Effectiveness and Utility
Efficacy studies of FCGM evaluating glucose control, hypoglycemia, and quality of life substantiate its utility. The IMPACT study by Bolinder et al. (55) comparing FCGM to SMBG in European adults with well-controlled type 1 diabetes (n = 239) and awareness of hypoglycemia showed that participants in the FCGM group spent 38% less time in the hypoglycemic range (<70 mg/dL). This reduction was accomplished with no change in total daily insulin dose or deterioration of A1C. Glucose time in range significantly increased in the intervention group; high scores for treatment satisfaction and a scan rate averaging 15 times/day indicated good acceptance of FCGM.
The relationship between glucose control and scanning frequency was explored by Dunn et al. (56), who evaluated de-identified and uploaded data for >50,000 FreeStyle Libre system readers with 279,446 sensors (86.4 million monitoring hours by 63.8 million scans). Users scanned an average of 16.3 times/day. When divided into 20 equal-sized groups by scan rate (n = 2,542 each), estimated A1C levels decreased (P = 0.001) from 8.0% in the group with the lowest scan rate (4.4 times/day) to 6.7% for those with the highest scan rate (48 times/day). Because these were estimated A1C levels from the downloads and measured A1C levels were not reported, there were no pre-FCGM data to report. Scan rates also correlated with hypoglycemia rates; as scan rates increased, hypoglycemia rates below 70, 55, and 45 mg/dL decreased by 15, 40, and 49%, respectively (all P <0.001).

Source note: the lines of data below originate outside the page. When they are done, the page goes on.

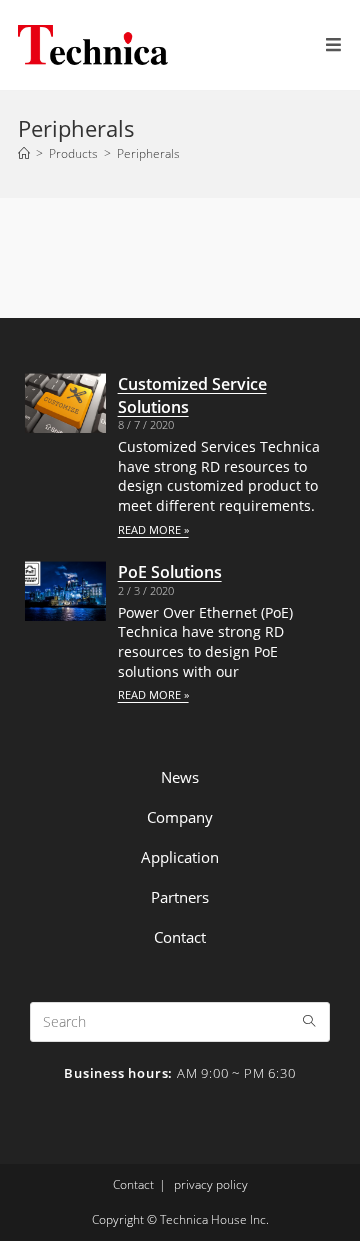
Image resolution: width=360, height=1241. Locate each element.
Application (180, 857)
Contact (180, 937)
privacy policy (211, 1184)
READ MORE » (153, 529)
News (180, 777)
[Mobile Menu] (334, 44)
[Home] (24, 153)
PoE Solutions (170, 572)
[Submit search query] (310, 1022)
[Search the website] (180, 1020)
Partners (180, 897)
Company (180, 817)
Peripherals (148, 153)
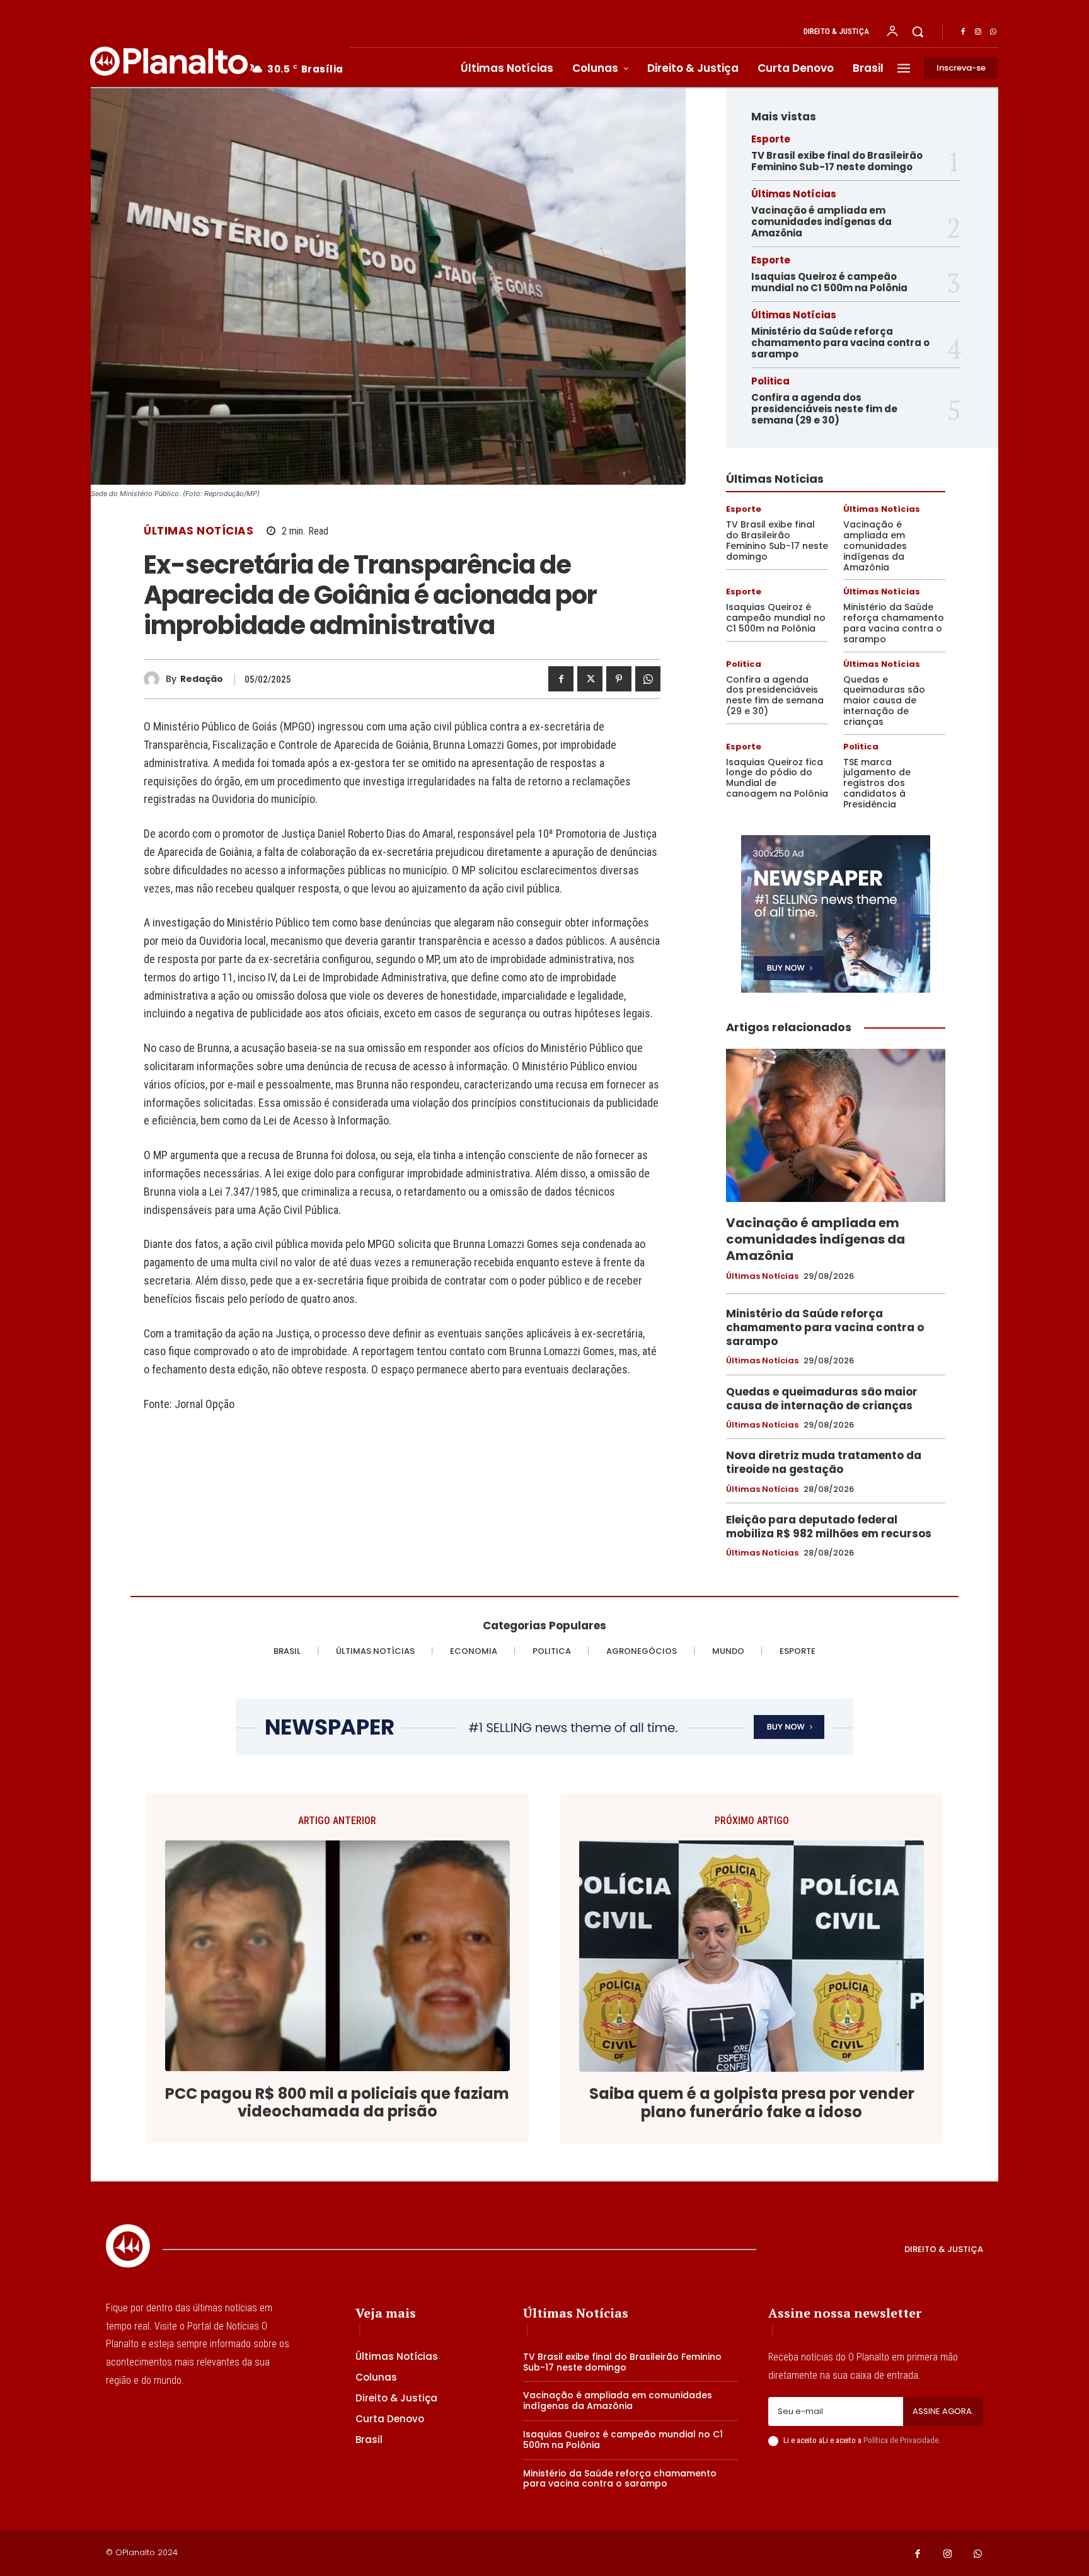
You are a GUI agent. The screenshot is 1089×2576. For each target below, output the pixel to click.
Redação (201, 679)
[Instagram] (978, 32)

Two recent single-arm studies without control groups demonstrated significant A1C improvement after FCGM initiation. In the first, Dover et al. (57) prospectively evaluated FCGM in 25 participants with type 1 diabetes and reported improved glucose control, fewer episodes of hypoglycemia, and improved quality of life. The mean A1C fell from 8.0 ± 0.14% to 7.5 ± 0.14% (–0.48%, P = 0.001) after 16 weeks of FCGM. The number of people with an A1C of ≤7.5% more than doubled after FCGM use. Those with a baseline >7.5% experienced a greater reduction than participants with A1C <7.5% at baseline (–0.59 ± 0.15% vs. –0.2 ± 0.11%, P = 0.005). FCGM data showed that the number of hypoglycemic episodes (<72 mg/dL) dropped from 17 in the first 2 weeks of use to 12 in the final 2 weeks. Significant improvements were observed in the Diabetes Distress Scale mean score and other quality-of-life indicators. FCGM use was also associated with a significant increase in the administration of prandial insulin in advance of meals according to recommendation versus immediately before or after.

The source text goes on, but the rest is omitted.